[[ RECORDS TO PROCESS open ]]
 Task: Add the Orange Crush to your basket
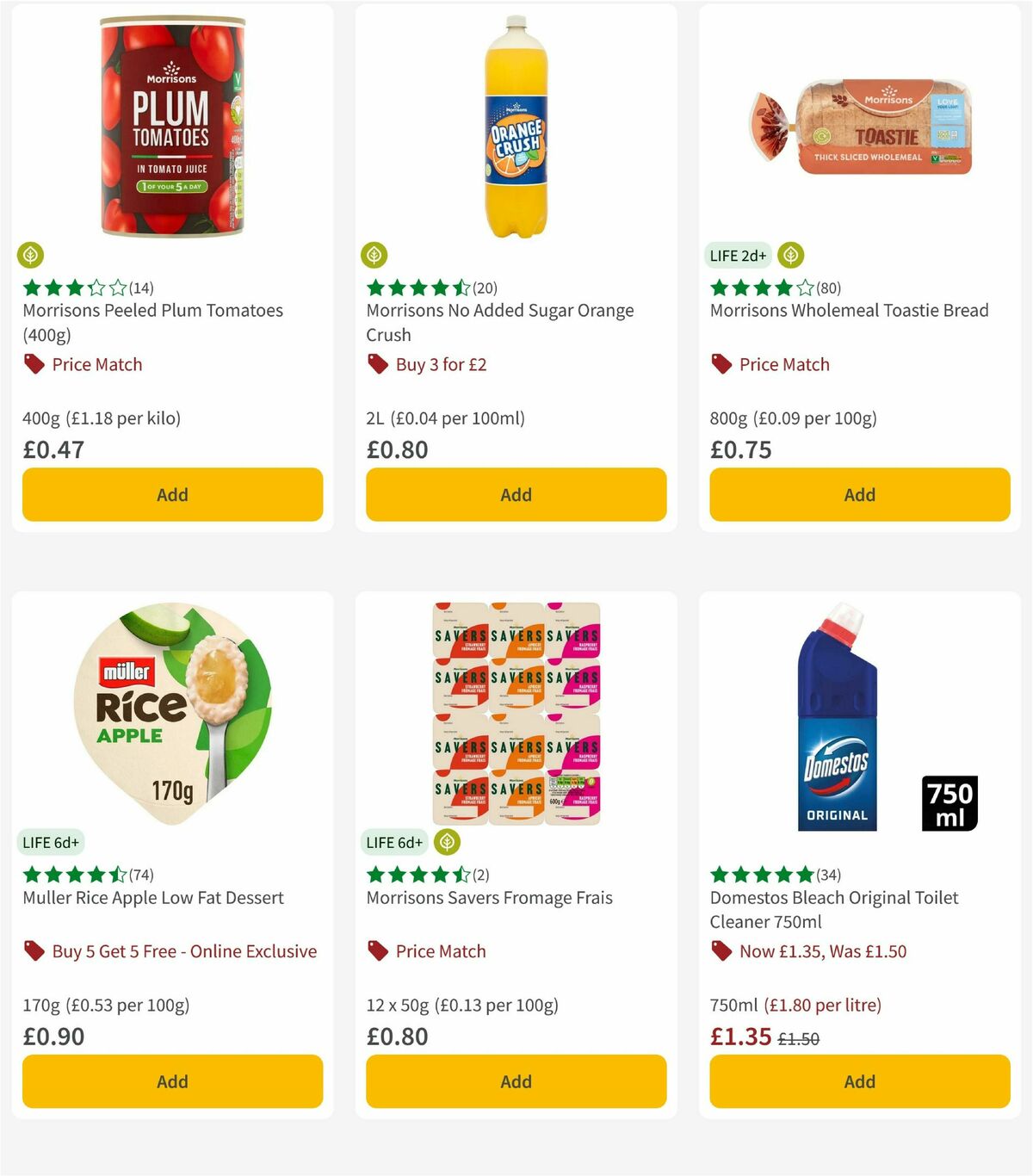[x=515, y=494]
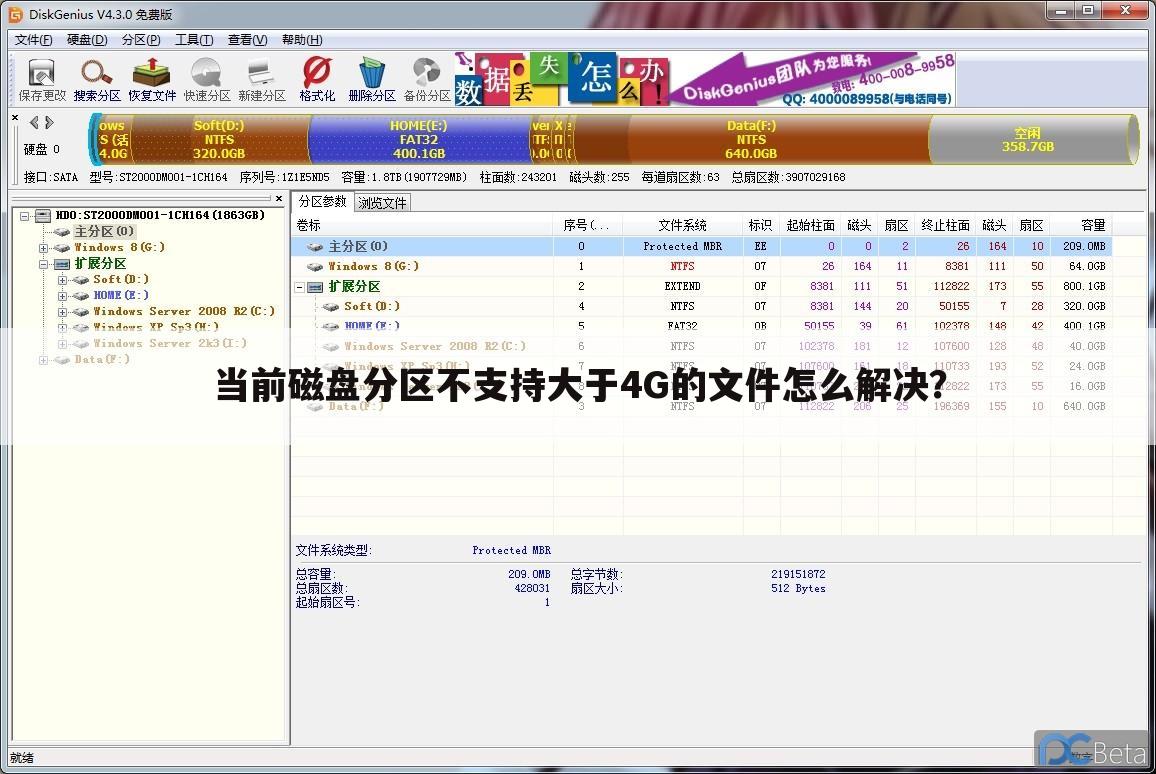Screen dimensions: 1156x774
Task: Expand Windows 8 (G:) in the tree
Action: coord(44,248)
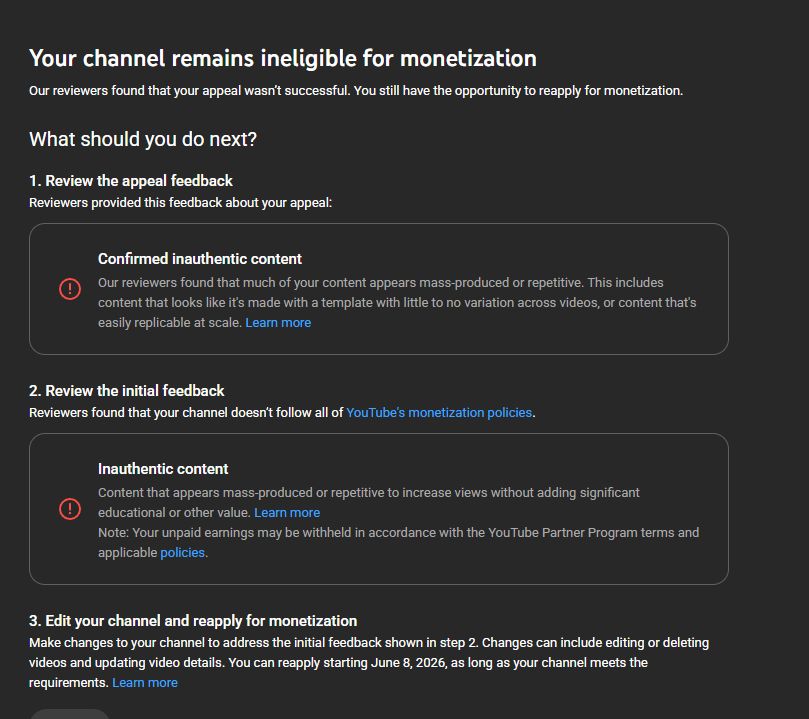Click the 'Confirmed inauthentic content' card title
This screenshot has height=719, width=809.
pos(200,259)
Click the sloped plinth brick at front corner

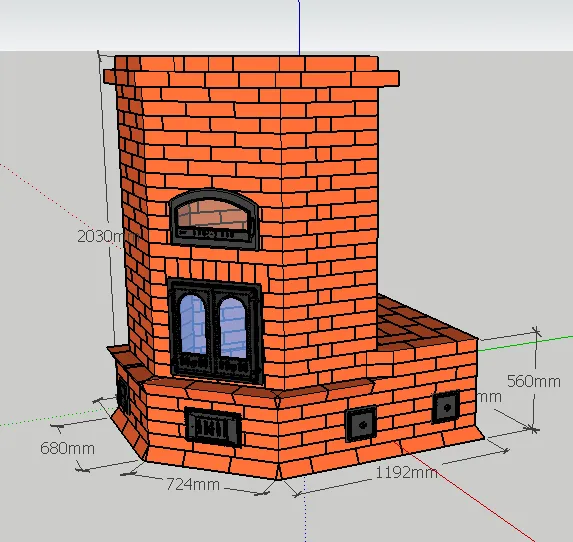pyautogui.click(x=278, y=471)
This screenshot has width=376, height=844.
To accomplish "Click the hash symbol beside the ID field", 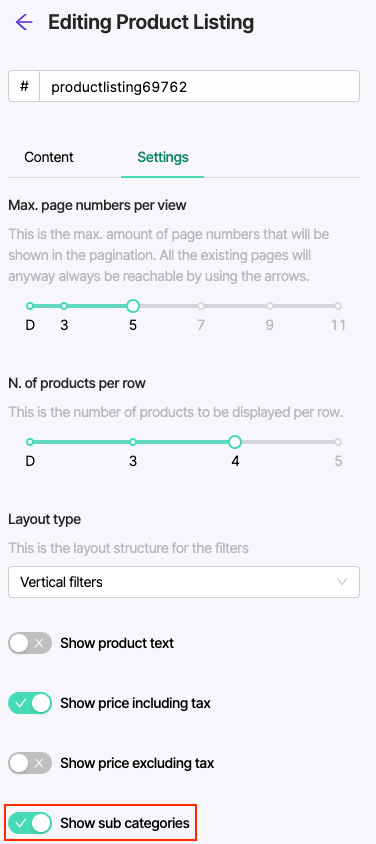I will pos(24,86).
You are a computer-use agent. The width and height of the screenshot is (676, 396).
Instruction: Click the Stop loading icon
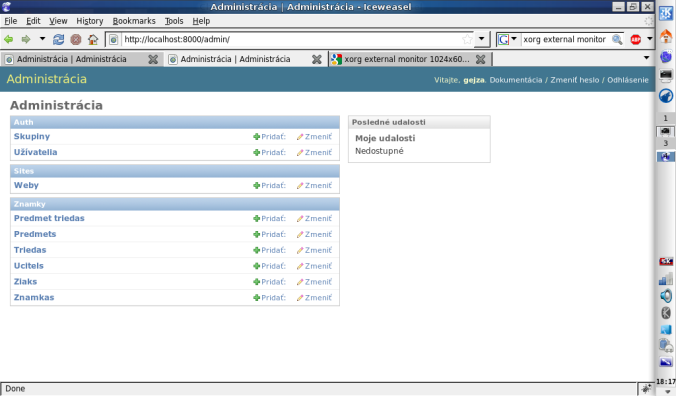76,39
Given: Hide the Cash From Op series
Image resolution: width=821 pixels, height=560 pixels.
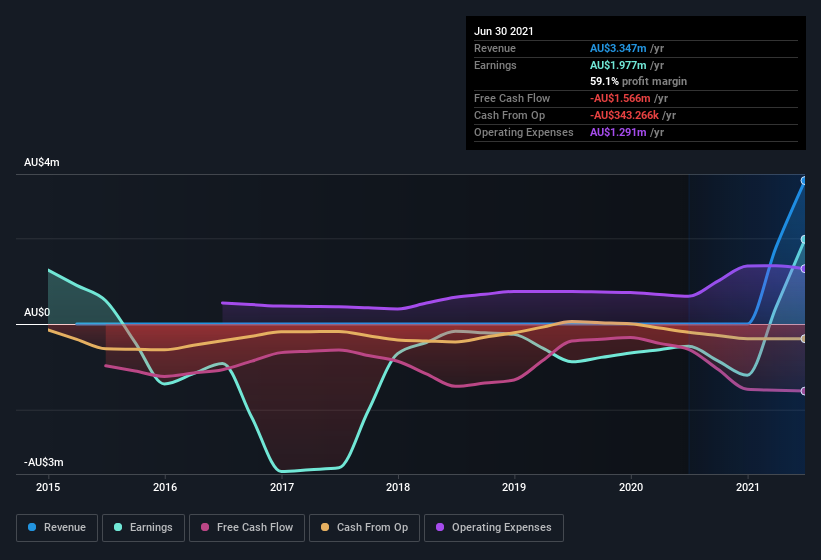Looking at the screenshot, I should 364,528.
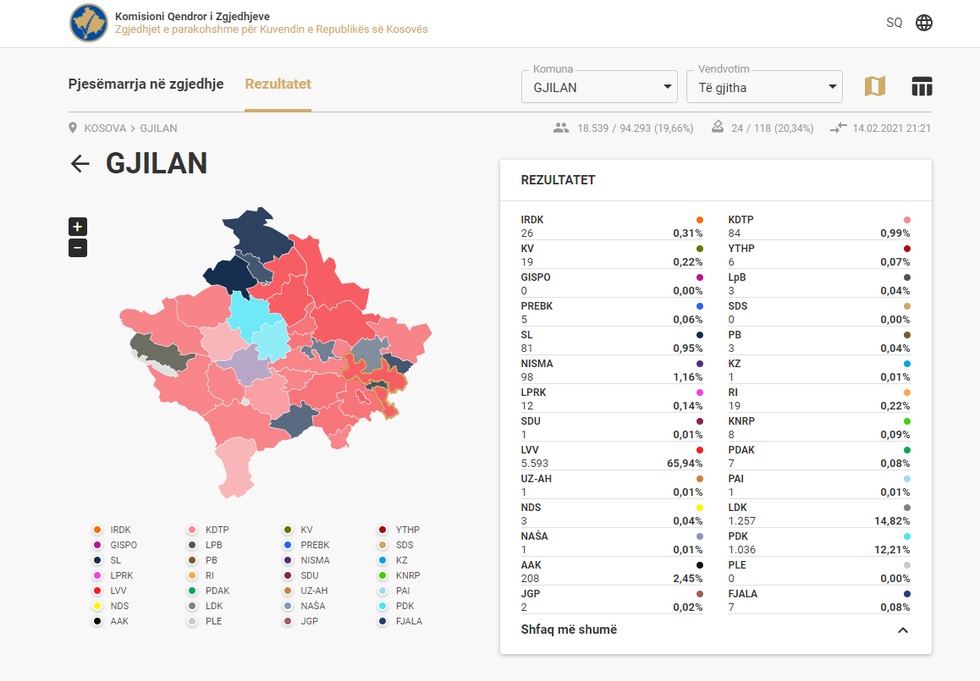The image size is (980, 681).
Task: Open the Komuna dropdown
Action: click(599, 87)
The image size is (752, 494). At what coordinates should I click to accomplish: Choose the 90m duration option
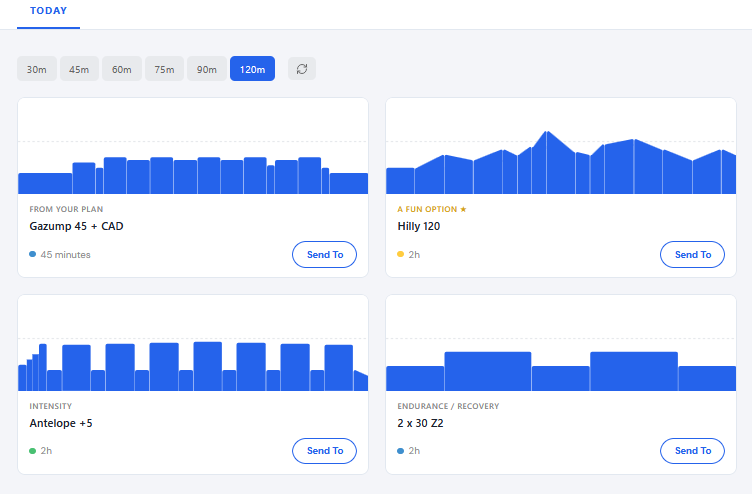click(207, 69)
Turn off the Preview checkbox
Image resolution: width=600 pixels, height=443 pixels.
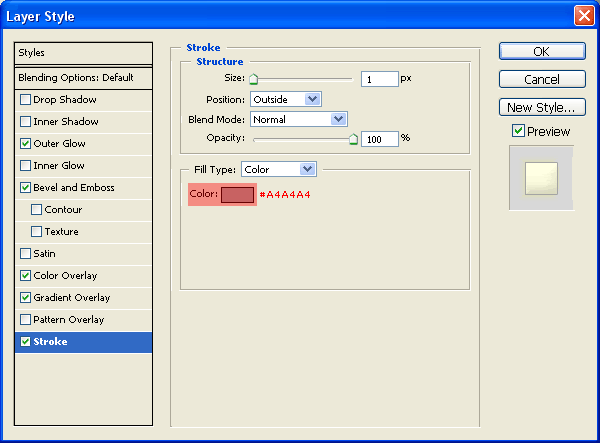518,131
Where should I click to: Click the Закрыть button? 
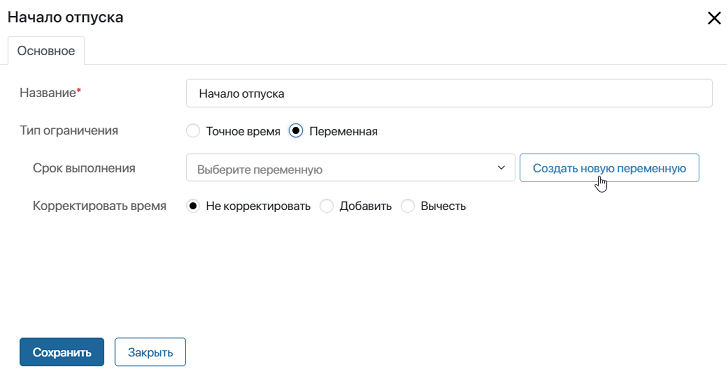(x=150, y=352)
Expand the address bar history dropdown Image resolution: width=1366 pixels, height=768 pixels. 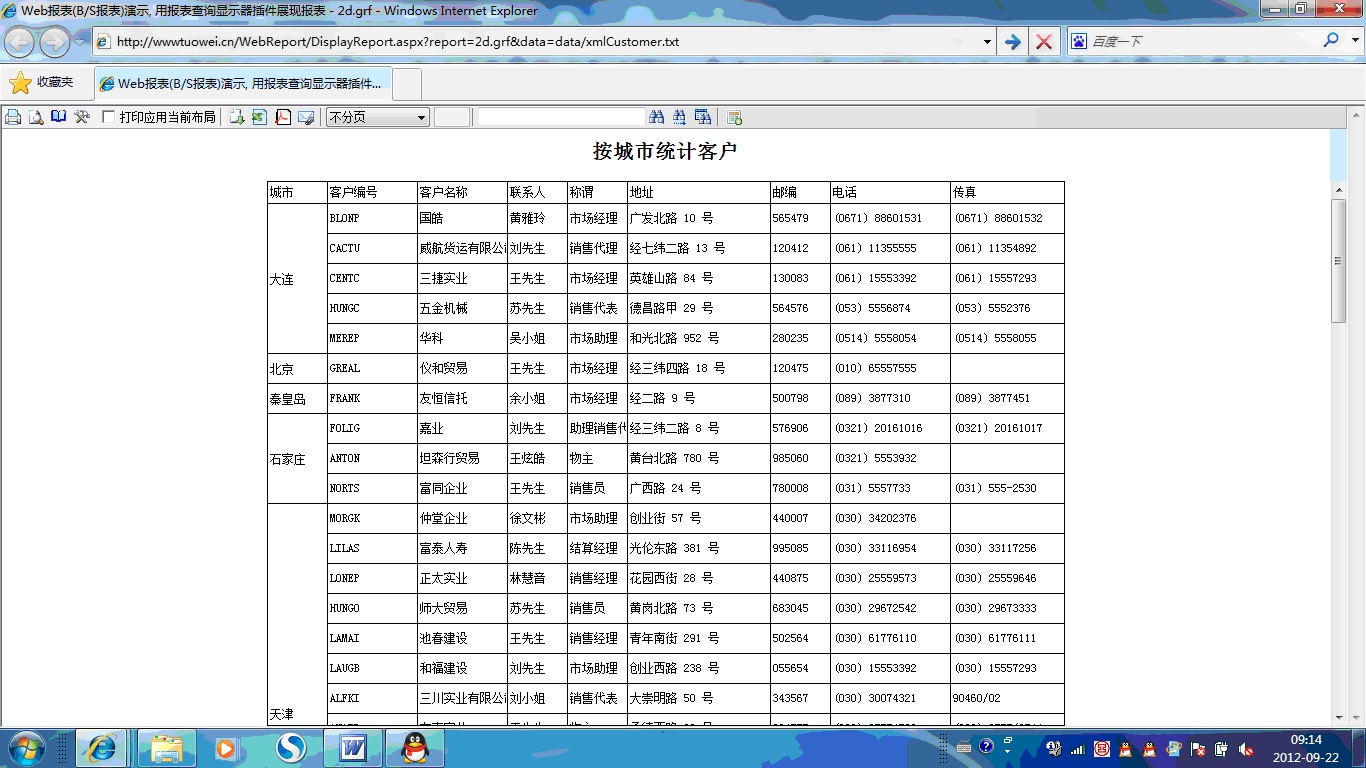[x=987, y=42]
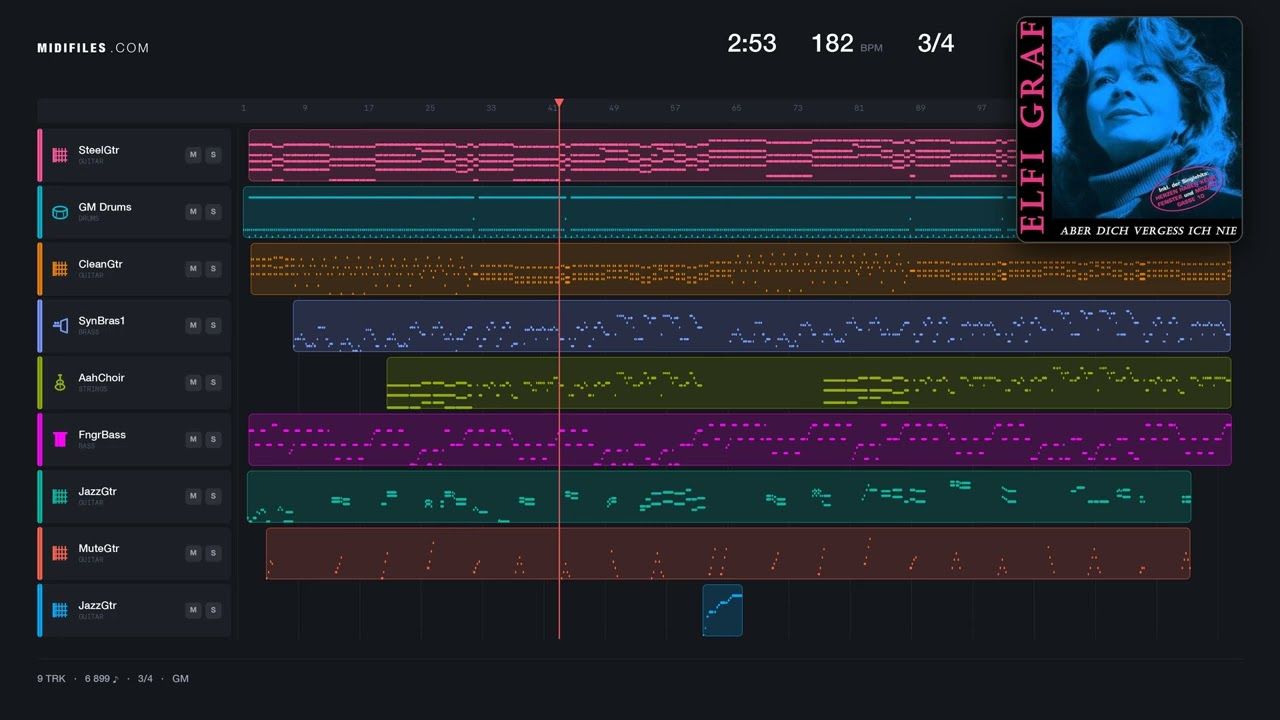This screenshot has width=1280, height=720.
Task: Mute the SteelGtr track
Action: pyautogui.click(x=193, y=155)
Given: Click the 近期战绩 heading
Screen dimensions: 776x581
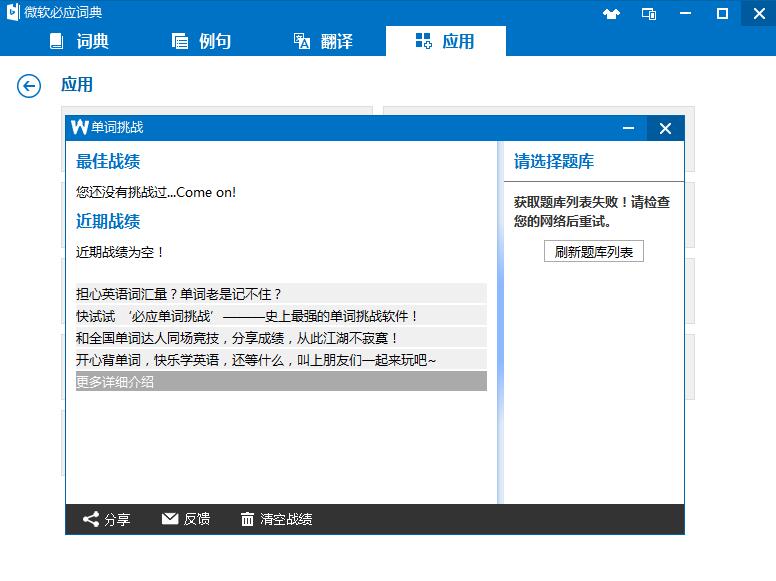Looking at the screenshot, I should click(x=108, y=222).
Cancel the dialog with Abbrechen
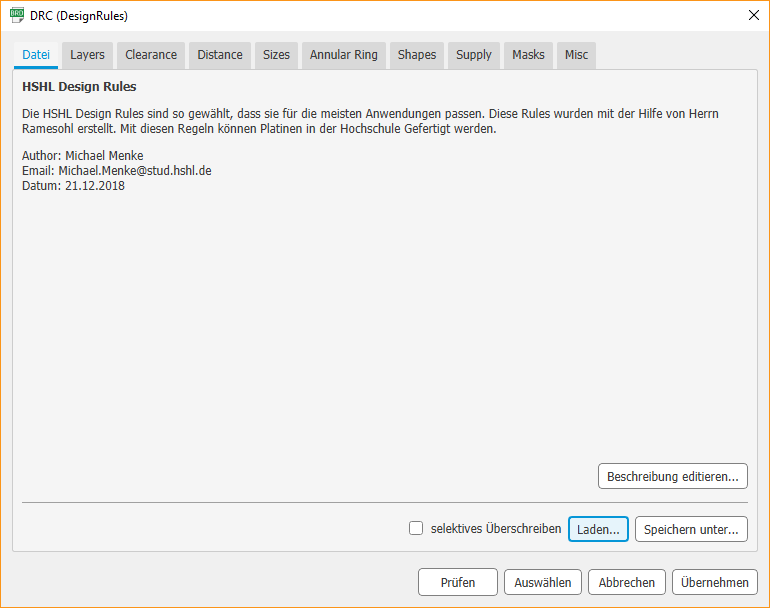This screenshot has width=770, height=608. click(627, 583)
[[ RECORDS TO PROCESS closed ]]
• WORK INSTRUCTION:
Reproduce each line from the data that has "Given" in it.

• EXPECTED ANSWER:
Given: Hide the Cash From Op series
Given: Click the 近期战绩 heading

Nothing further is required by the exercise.